A red flag to look out for is the translation copyright in the name of the publisher, rather than that of the translator, which indicates that the translation was a work for hire, thus giving the translator no rights regarding the presentation of the text.

That’s scary, especially as he goes on to talk about how translations are edited and sections, or even half the text, may be cut.  Good to know.

Once you’ve read the intro dip in to whatever region or country captures your fancy.  Each starts with an overview of the literary scene, both domestic and translated, and how events have shaped it over time.  I found it fascinating that  globalization can lead to originally English language books entering a country, stifling the native language writers already there.

The most important authors get several paragraphs outlining their life and their titles available in English.  Other authors get a few sentences each about their most influential or representative works.  Orthofer comes across as a wise guide, pointing you towards the best while not being afraid to warn about a clunker.  And he has a way of making a book irresistible in a single sentence:

Jang Eun-Lin’s (b.1976) No One Writes Back (2009, English 2013) is a well-crafted and moving road novel that slowly reveals itself to be more than it initially seems.


I especially appreciate the effort he makes to include writers outside of the mainstream.  If a country has a lot of expat authors writing in English he makes sure to include some that have been translated from native languages.  Women are woefully underrepresented in translations in general but he points out many, both those concentrating on the female experience and not.  Most of the books are literary fiction but crime, mystery, science fiction, and other genres get some well-deserved love.

Orthofer hints at novels that aren’t translated yet but may be in the future, combining hope and a plea to the universe to make the translation of such worthy fiction happen.

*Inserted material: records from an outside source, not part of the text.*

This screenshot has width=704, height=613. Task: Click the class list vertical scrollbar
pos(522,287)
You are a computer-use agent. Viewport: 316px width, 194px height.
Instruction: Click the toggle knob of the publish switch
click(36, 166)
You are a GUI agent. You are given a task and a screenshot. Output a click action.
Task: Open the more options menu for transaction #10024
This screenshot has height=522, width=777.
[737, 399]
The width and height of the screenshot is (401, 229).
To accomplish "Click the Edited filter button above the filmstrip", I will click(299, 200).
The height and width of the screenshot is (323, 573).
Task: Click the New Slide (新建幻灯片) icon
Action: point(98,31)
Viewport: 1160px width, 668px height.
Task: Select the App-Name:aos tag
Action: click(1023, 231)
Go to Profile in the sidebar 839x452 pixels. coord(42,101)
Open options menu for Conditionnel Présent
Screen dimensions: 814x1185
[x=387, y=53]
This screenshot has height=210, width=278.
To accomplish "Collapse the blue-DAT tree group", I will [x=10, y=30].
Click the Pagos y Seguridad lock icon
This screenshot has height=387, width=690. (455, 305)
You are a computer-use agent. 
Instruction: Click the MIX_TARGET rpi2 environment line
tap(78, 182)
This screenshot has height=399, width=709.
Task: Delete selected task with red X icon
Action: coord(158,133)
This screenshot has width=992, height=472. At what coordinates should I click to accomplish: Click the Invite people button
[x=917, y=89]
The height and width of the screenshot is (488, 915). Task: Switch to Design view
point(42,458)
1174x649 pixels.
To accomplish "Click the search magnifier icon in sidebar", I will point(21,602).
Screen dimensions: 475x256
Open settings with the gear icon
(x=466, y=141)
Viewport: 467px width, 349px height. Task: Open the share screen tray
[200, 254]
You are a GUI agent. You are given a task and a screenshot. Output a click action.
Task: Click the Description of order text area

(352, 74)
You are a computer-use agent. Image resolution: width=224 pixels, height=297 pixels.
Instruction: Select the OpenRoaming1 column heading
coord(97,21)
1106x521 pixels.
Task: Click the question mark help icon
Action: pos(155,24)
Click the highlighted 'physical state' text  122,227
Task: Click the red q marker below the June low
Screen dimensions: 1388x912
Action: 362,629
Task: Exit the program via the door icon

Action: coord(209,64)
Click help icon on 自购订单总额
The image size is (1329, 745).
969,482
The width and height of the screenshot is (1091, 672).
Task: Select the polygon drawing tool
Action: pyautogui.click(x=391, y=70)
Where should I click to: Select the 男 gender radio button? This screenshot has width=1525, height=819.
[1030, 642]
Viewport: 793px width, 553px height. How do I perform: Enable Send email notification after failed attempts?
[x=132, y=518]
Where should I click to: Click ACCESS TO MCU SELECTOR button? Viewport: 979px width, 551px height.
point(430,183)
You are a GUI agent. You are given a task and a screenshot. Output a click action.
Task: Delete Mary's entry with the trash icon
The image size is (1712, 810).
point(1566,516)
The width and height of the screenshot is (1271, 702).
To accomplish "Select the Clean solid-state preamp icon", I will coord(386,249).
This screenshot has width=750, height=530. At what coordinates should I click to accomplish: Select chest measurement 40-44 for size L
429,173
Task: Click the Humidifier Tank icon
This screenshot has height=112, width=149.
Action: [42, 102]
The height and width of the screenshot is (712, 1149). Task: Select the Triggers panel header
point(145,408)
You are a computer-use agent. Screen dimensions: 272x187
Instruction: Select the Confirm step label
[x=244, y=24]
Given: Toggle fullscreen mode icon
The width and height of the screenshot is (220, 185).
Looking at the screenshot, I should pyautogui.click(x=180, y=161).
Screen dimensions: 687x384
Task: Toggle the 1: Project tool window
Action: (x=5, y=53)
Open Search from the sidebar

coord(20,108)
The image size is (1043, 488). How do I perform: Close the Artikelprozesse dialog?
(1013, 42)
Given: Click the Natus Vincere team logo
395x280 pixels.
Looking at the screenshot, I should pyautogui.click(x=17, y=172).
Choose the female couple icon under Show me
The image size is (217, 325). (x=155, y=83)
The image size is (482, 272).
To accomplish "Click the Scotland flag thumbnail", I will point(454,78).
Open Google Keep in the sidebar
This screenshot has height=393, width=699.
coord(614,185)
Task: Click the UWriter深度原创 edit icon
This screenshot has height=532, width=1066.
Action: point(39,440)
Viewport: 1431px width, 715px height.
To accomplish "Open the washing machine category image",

And the reference section is a gold mine of websites and books about literature in translation.  My feed reader became more interesting overnight.

The Complete Review Guide to Contemporary World Fiction is an easy recommendation to anyone that’s trying to diversify their reading.  But I’d also recommend to people that are in a reading rut, have an interest in a particular part of the world, or simply want to try something different.  Going on a trip to Spain?  Want to read something from Brazil in time for the Olympics?  Orthofer has you covered.  This book instantly earned a spot on my reference shelf and I look forward to revisiting it in the years ahead.

Thanks to Columbia University Press and NetGalley for providing a review copy.